Task prompt:
Can you copy everything in the pointer arithmetic thread from "Debugger - Wikipedia, the" down to "close to a bug.", word for word?
───── Text shown
Both tail and start are the type of int*, but the difference of them is counted by byte, so I must divide it by sizeof(int) to get the offset value.

if(*(start+offsetMid) > target)

But when I want to plus the offset value to the start address to get the value in a particular position, I shouldn't time it by sizeof(int).WHY??

What I have tried:

I have tried to print the addresses of both the start and end points, and the value of element in the middle position.

解决方案

The problem I see is you're adjusting your pointers by sizeof(int). As they are already declared as int pointers, any additions or subtractions to the pointers are adjusted by sizeof(int) by the compiler.
i.e.

int* pi = //a valid pointer;
void* pv = (void*)pi;

bool bAdj = (pi + 1) == (pv + sizeof(int)); // returns true

Both tail and start are the type of int*, but the difference of them is counted by byte, so I must divide it by sizeof(int) to get the offset value.

Wrong!! This is defined by the language (does not matter which compiler you use). The subtraction of these two pointers will return the number of ints that will fit in here.

When you don't understand what your code is doing or why it does what it does, the answer is debugger.
Use the debugger to see what your code is doing. It allow you to execute lines 1 by 1 and to inspect variables as it execute, it is an incredible learning tool.

Debugger - Wikipedia, the free encyclopedia[^]

The debugger is here to show you what your code is doing and your task is to compare with what it should do.
There is no magic in the debugger, it don't find bugs, it just help you to. When the code don't do what is expected, you are close to a bug.

tl;dr:
you might want to check your test code that calls the Search function - maybe the error is also there!
──────────
───── Dataset
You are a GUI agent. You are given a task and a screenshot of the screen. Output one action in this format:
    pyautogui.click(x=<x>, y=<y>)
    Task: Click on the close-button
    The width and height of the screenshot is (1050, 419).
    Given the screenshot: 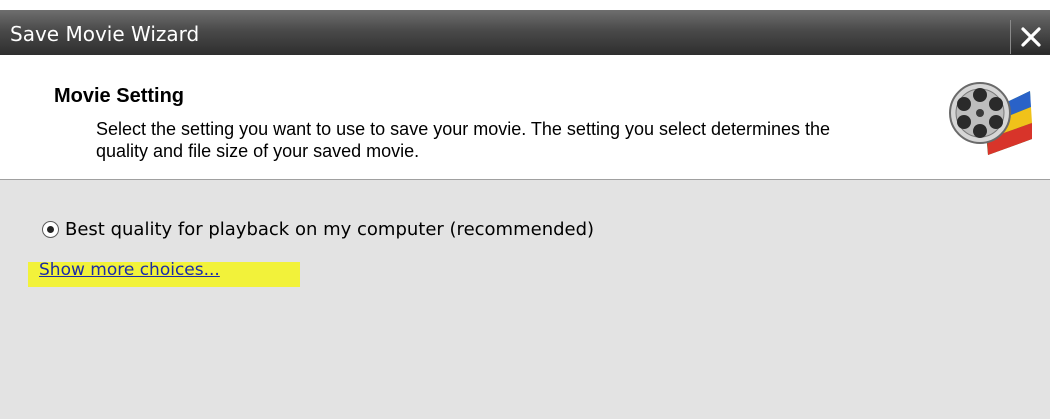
──────────
───── Dataset
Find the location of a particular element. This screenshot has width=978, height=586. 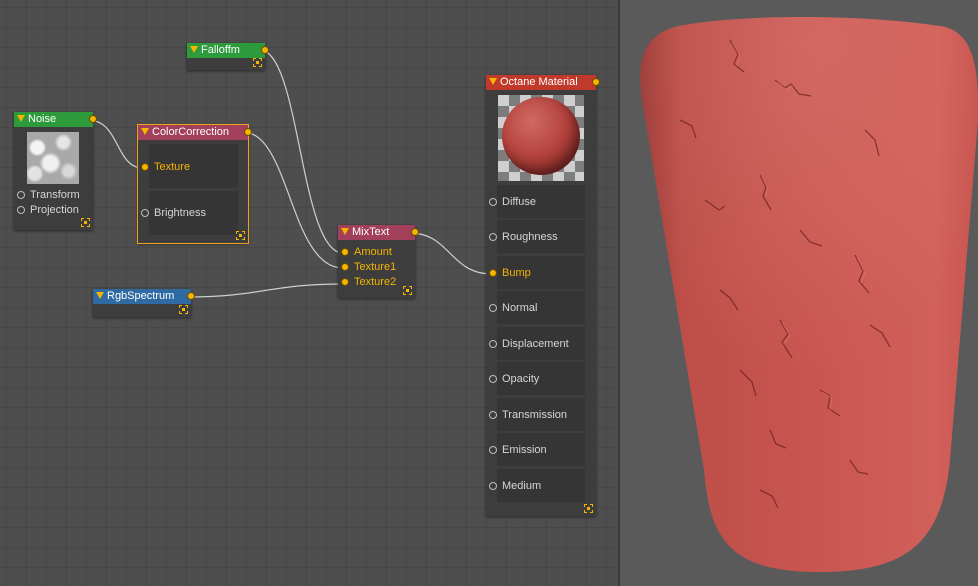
──────────
Answer section:
Debugger - Wikipedia, the free encyclopedia[^]

The debugger is here to show you what your code is doing and your task is to compare with what it should do.
There is no magic in the debugger, it don't find bugs, it just help you to. When the code don't do what is expected, you are close to a bug.